Berry good news
While the legal storms surrounding the use of methyl iodide on berries rage away, Joe and Sabrina Maddocks are entering their fourth year of certified organic strawberry production. On their 7-acre GrowRite Farms on the south side of Putah Creek, the Maddockses grow two strawberry varieties: the seascape and the Chandler. Sabrina said, “Last year, the only thing that touched our berries was rain.” The seascapes will come first, in April, and will be available Wednesday and Saturday at the Davis Farmers Market.
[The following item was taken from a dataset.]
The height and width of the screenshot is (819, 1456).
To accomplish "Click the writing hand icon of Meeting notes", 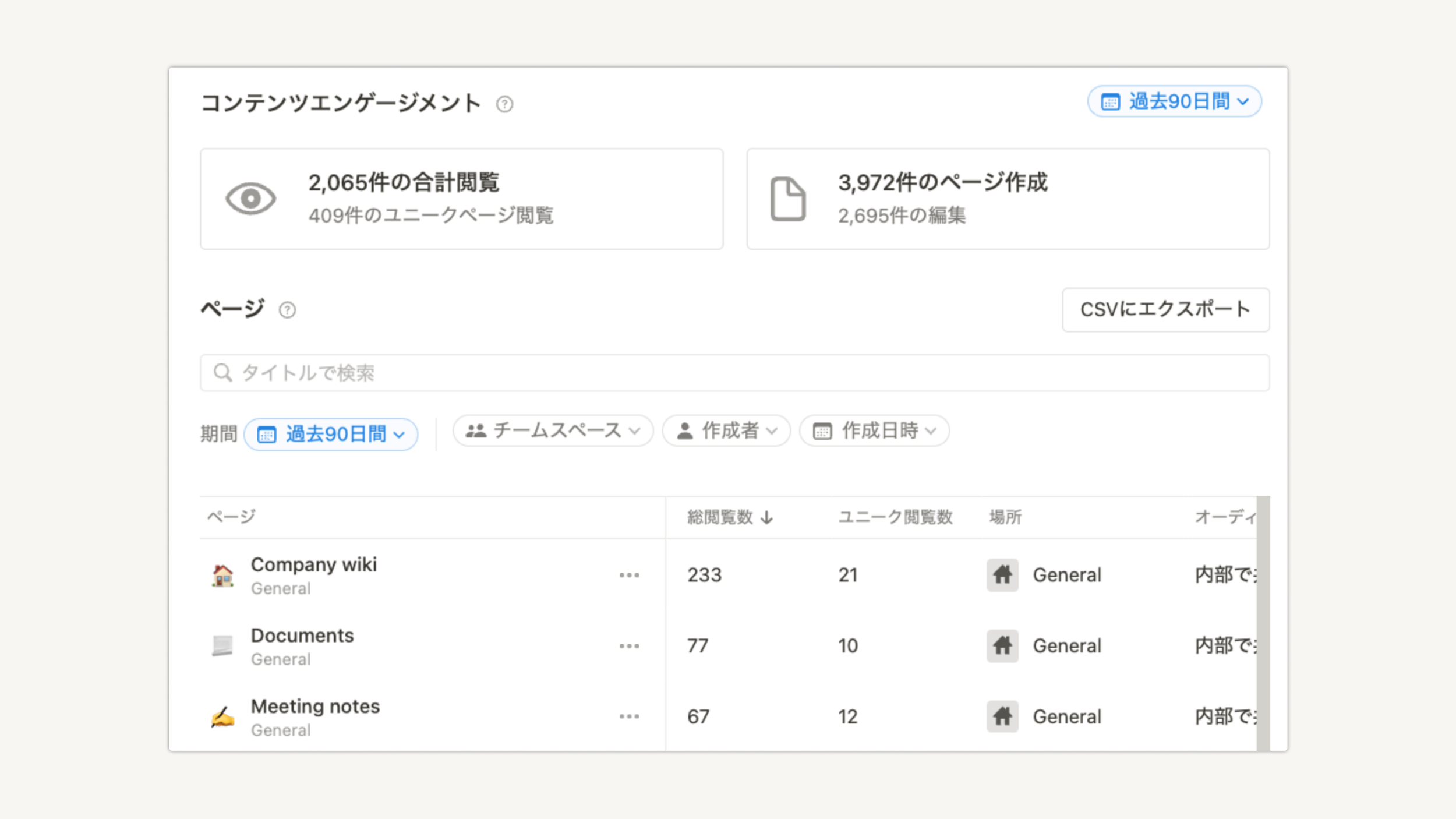I will (222, 716).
At Terra Firma Farm in Winters, Paul Underhill notes that strawberries are a crop best suited for mild coastal areas, and the Central Valley’s heat can take strawberries to their limits, sometimes even aborting the whole crop by mid-May. This cool spring could be the start of a good year, said Underhill, who grows mainly Camarosa and Chandler strawberries. The former is a large berry that will last in the fridge, while the Chandler—which is usually ripe by June—is smaller and far more perishable. “But most people who eat a fresh Chandler will say it’s the best strawberry they’ve ever had,” Underhill said. He labels his strawberries by variety and will be supplying them to our local food cooperatives in Davis and Sacramento as soon as the early varieties swell into ripeness this month.